Just goes to emphasise what was in the other comedy thread. Tastes differ. 

Absolutely loved Red Dwarf but would sooner have scooped my eyes out with a wooden spoon than watch the Office.


----------



## richart (Mar 27, 2016)

Tongo said:



			A mate of mine lent me the DVD's for this. The sort of comedy that doesnt make you belly laugh but still makes you smile a long time after you've watched it.
		
Click to expand...

 Some really good actors in Early doors, and better than the Royal Family in my opinion. More believable characters.

Forget to mention Rab C Nesbitt, even if I did have to watch it with sub titles.

Frasier must be one of the few spin offs that was better than the original (Cheers)

I used to like Taxi as well, but that might have had something to do with Marilu Henner.

Early series of MASH were very good, again with top character actors.


----------



## HomerJSimpson (Mar 27, 2016)

Likely Lads and Whatever Happened...


----------



## Ross61 (Mar 27, 2016)

Black books
Citizen Smith
The Young Ones
The New Statesman
Yes Minister
Thee Big Bang theory 
The IT crowd
Cheers
Frasier
Teachers
Gimme Gimme Gimme

i could name 50 more but have got bored but The Office and Mrs Browns Boys would still not be on the list


----------



## HomerJSimpson (Mar 27, 2016)

Yes Minister. Great shout. Did I hear/read it's being redone?


----------



## Deleted member 16999 (Mar 27, 2016)

Lord Tyrion said:



			Hebburn. Check it out if you haven't seen it. Very funny.
		
Click to expand...

Hebburn, Where dreams go to die&#128515;


----------



## Oxfordcomma (Mar 27, 2016)

HomerJSimpson said:



			Yes Minister. Great shout. Did I hear/read it's being redone?
		
Click to expand...

Been watching this on Yesterday the last couple of weeks. Still brilliant, and barely aged at all.

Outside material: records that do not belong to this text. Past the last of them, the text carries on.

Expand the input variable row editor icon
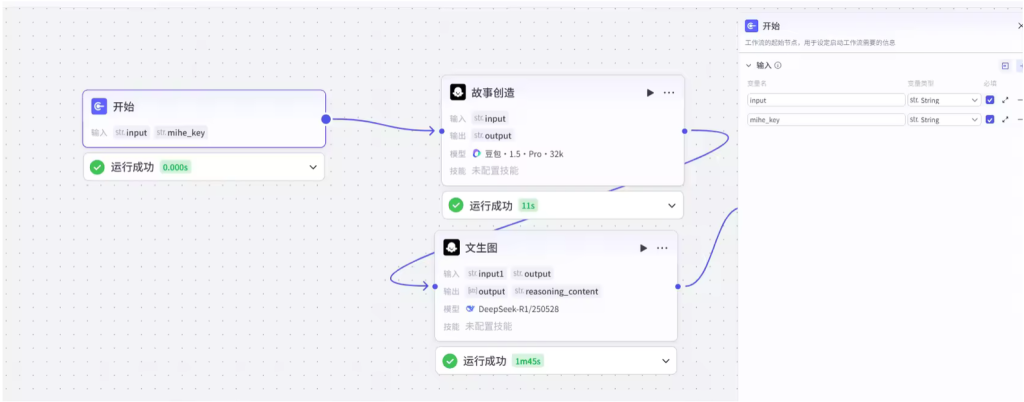 click(1005, 100)
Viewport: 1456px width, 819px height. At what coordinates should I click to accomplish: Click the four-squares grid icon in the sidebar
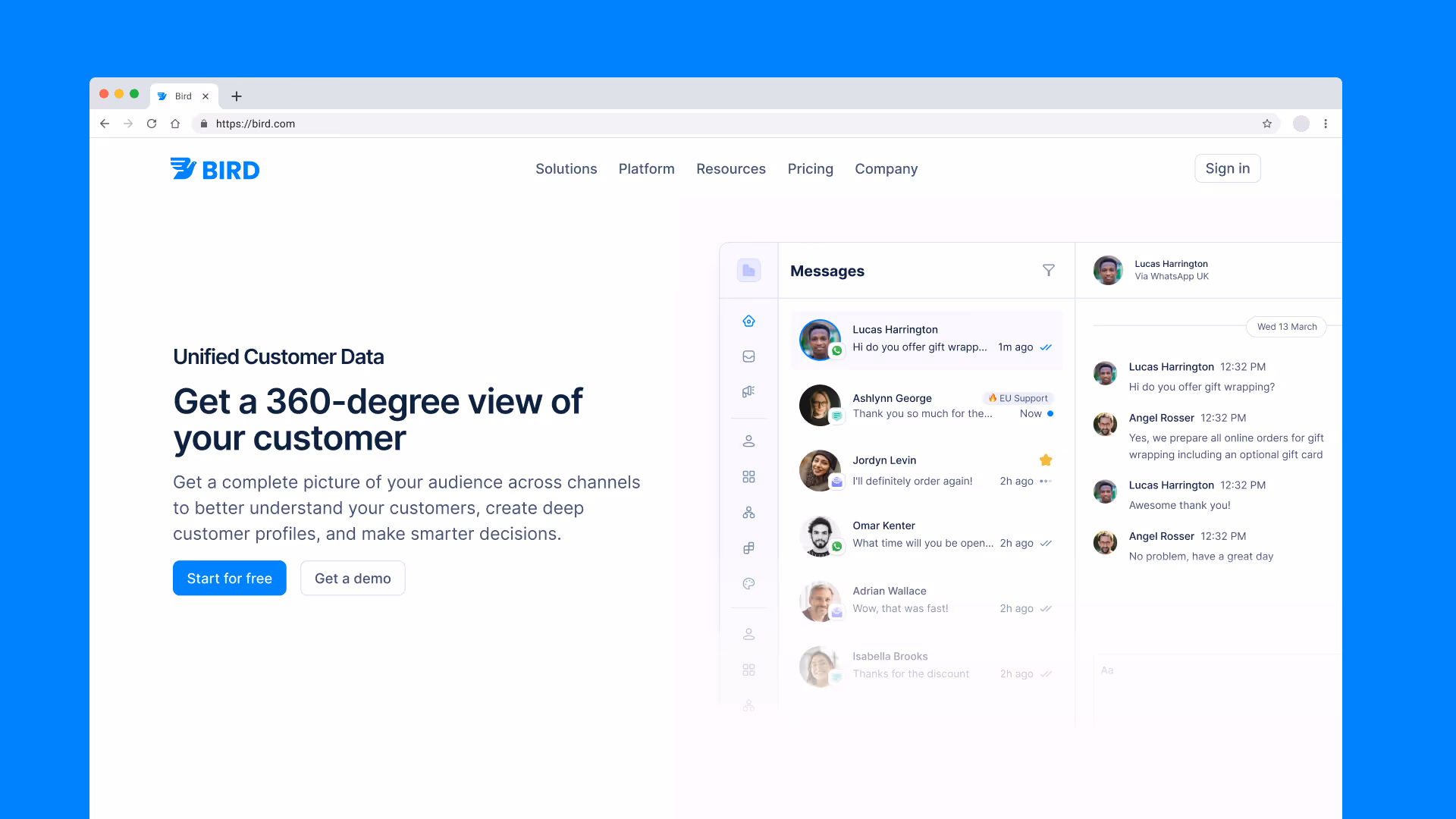[748, 477]
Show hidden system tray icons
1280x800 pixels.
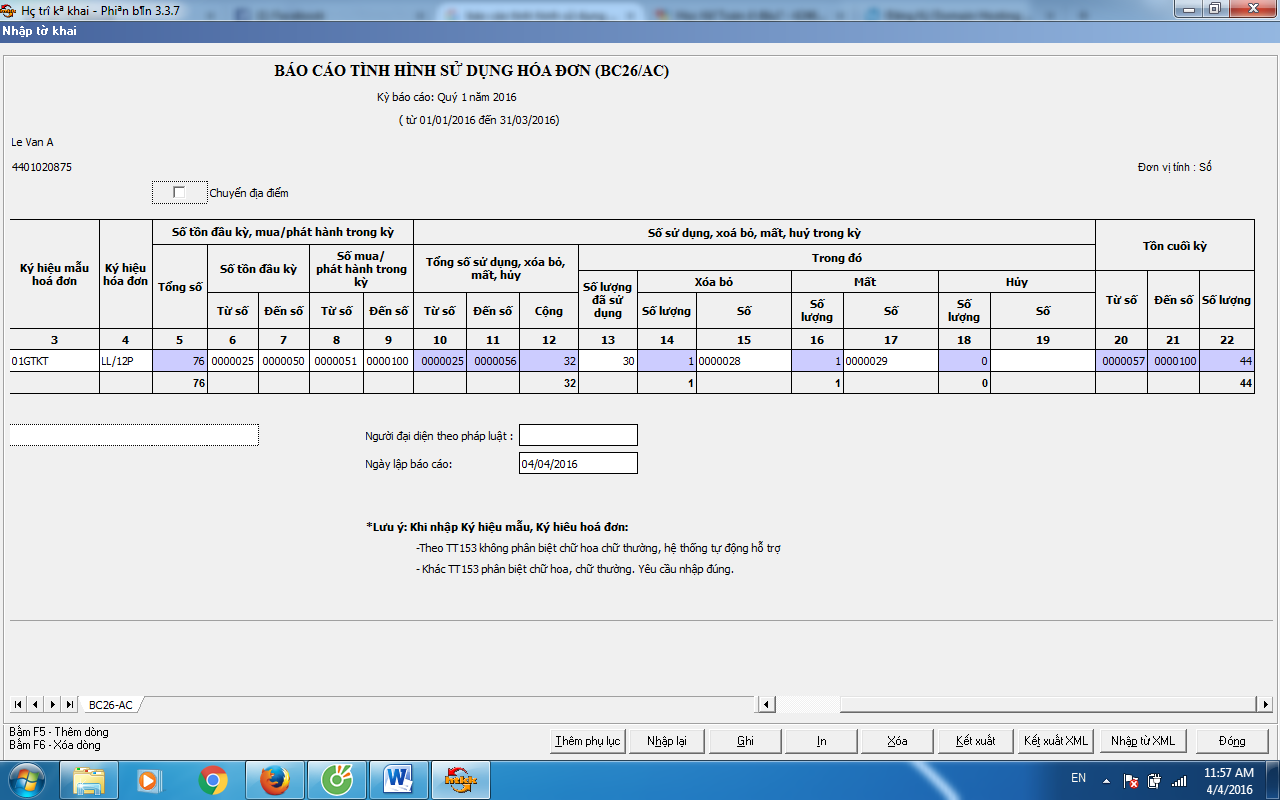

From others already mentioned, Outnumbered (the tennis episode with the calendar scene), MASH and Father Ted are the standouts for me. I'd include Green Wing as well, for the jaw-dropping oddness. And in a similar vein, Mighty Boosh, slightly hit and miss but genius when it worked.


----------



## JohnnyDee (Mar 27, 2016)

I have too many to narrow it down so...

Hancock's Half Hour
Steptoe & Son
Whatever Happened to the Likeky Lads
Happy Days
The Fall & Rise of Reginald Perrin
Porridge
Royle Family
Hi De Hi
Father Ted
All Alan Partridges
Friends 
Still Game

I have a really soft spot for Dad's Army but can't include it in my list because of the character of Corporal Jones. He was a facile and totally unnecessary sledgehammer for the masses to get a cheap and simple laugh. However after the same joke was included for the two thousandth time in the third episode it became terminally tedious for me.

His repeated and dreadfully lame schtick every episode of 'Don't panic!" "I'd like to volunteer for..." and "They don't like it up 'em" bored me to tears in what was otherwise a script of total comedy genius. He should've been invalided out after episode two.


----------



## AmandaJR (Mar 27, 2016)

The Office - best TV ever.


----------



## Tarkus1212 (Mar 27, 2016)

Mork & Mindy


----------



## wrighty1874 (Mar 27, 2016)

There's a new one starting on BBC 2 on Friday April 1st starring Elaine C.Smith aka Mary Doll in Rab C.Nesbitt. Gets a good review.


----------



## richart (Mar 27, 2016)

I think some have missed the OP asking for under the radar sitcoms.  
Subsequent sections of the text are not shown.